New Frontiers for Regenerative Medicine

BERM Showcases Leading-Edge Adult Stem-Cell Research

 

Researcher Susan Bellis in the lab
UAB researcher Susan Bellis, Ph.D., is trying to create a bone-graft substitute with adult stem cells that would give patients and physicians a safer and less expensive alternative to bone grafts.

Imagine being in a car wreck and having part of your jawbone chip away during the accident. In some cases, doctors can repair the bone by performing an autologous bone graft, a procedure that replaces the missing bone with healthy bone taken from another part of your body.

But what if a synthetic material that simulated the formation of new bone could be used to replace the missing bone? UAB researcher Susan Bellis, Ph.D., is trying to create a bone-graft substitute with adult stem cells that would give patients and physicians a safer, less expensive alternative to bone grafts.

“Synthetic material is implanted in the place you lost bone, maybe from a fracture that isn’t healing, bone lesion, a congenital defect or cancer,” Bellis says. “That implanted material then would release certain biochemicals that encourage new bone to deposit on that material surface and fill that site with the patient’s own bone. That’s the broad objective of our research.”

Emerging Fields

Bellis’ work is one of many regenerative research projects under way in the BioMatrix Engineering and Regenerative Medicine (BERM) Center at UAB. Tissue engineering and regenerative medicine are emerging fields of biomedical research and clinical medicine focused on repair and regeneration of tissues damaged by trauma, injury or disease.

The BERM Center is a collaborative alliance between the Department of Biomedical Engineering, the Center for Metabolic Bone Disease, the Cell Adhesion and Matrix Research Center and the High Resolution Imaging Facility. It was awarded Pilot Center Status in 2006.

Tissue engineering and regenerative medicine encompass diverse fields including biomaterials, developmental biology, cell adhesion, matrix biology, stem cells, immunology, nanotechnology, gene therapy and others, says Timothy Wick, Ph.D., co-director of the BERM Center with Joanne Murphy-Ullrich, Ph.D.

“The BERM Center capitalizes on UAB’s established strengths in matrix biology and emerging strengths in stem cell biology, 3-D cell and tissue culture, nano-structured biomaterials, tissue engineering and regenerative medicine,” Wick says. “The close interface between biomedical engineering, physics, the basic sciences and the clinical research activities of both the schools of Medicine and Dentistry provide unique opportunities for us to develop an internationally recognized program that will attract faculty, trainees, funding and local development of the biotechnology industry.”

Wick says the current research centers on regenerative tissue for teeth, spinal cord, cartilage, bone, blood vessels and the pancreas.

Significantly Improve Treatment

Bellis’ lab has been working in vitro and some in vivo, too. Their research has shown great promise in using synthetic material made of collagen and hydroxyapatite — two prominent components of native bone.

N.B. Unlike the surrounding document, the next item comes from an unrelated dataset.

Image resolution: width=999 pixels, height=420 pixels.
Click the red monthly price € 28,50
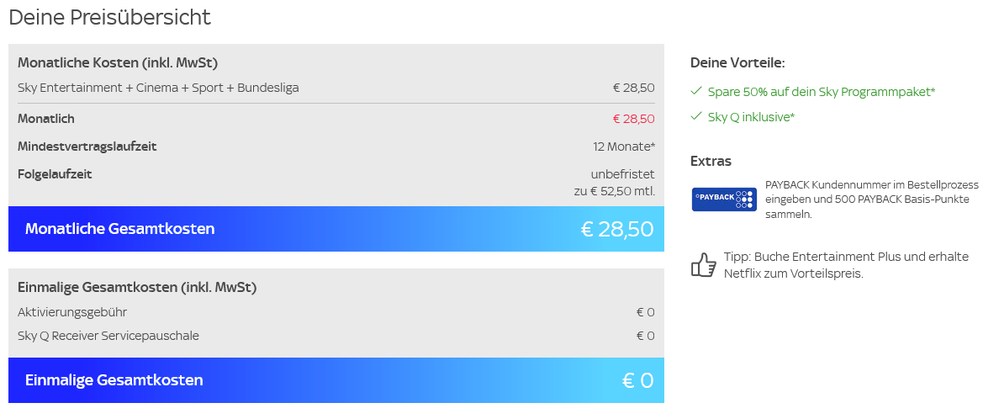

“These synthetic matrices are a lot like bone in composition, so when they’re placed in the bone the body doesn’t see this as a foreign material; the body sees it as being like bone,” Bellis says. “We’ve shown that when you implant the synthetic material into bone in animal models you get very nice new bone growth directly onto the surfaces of the synthetic matrices. Right now we’re working on modifying these matrices with biochemicals that will attract stem cells to the implant site and then stimulate these stem cells to turn into bone cells.

“We anticipate that this approach will accelerate bone healing,” Bellis says.

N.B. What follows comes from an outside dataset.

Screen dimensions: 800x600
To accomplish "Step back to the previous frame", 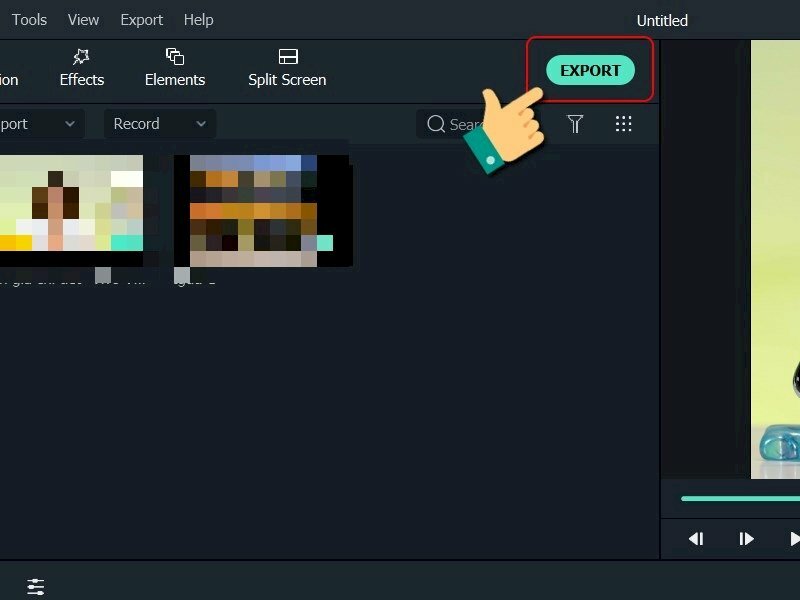I will tap(696, 539).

Bellis’ research is one example of the impact tissue engineering and regenerative medicine research could have across many health spectrums.

“Tissue engineering has the potential to significantly improve treatment for many acute conditions and chronic diseases for which there are currently inadequate or limited options to reduce mortality, morbidity and to improve the quality of life,” Bellis says. “In our case, if you could actually repair these bone lesions with synthetic material instead of an autologous bone graft, that would be very helpful in the field."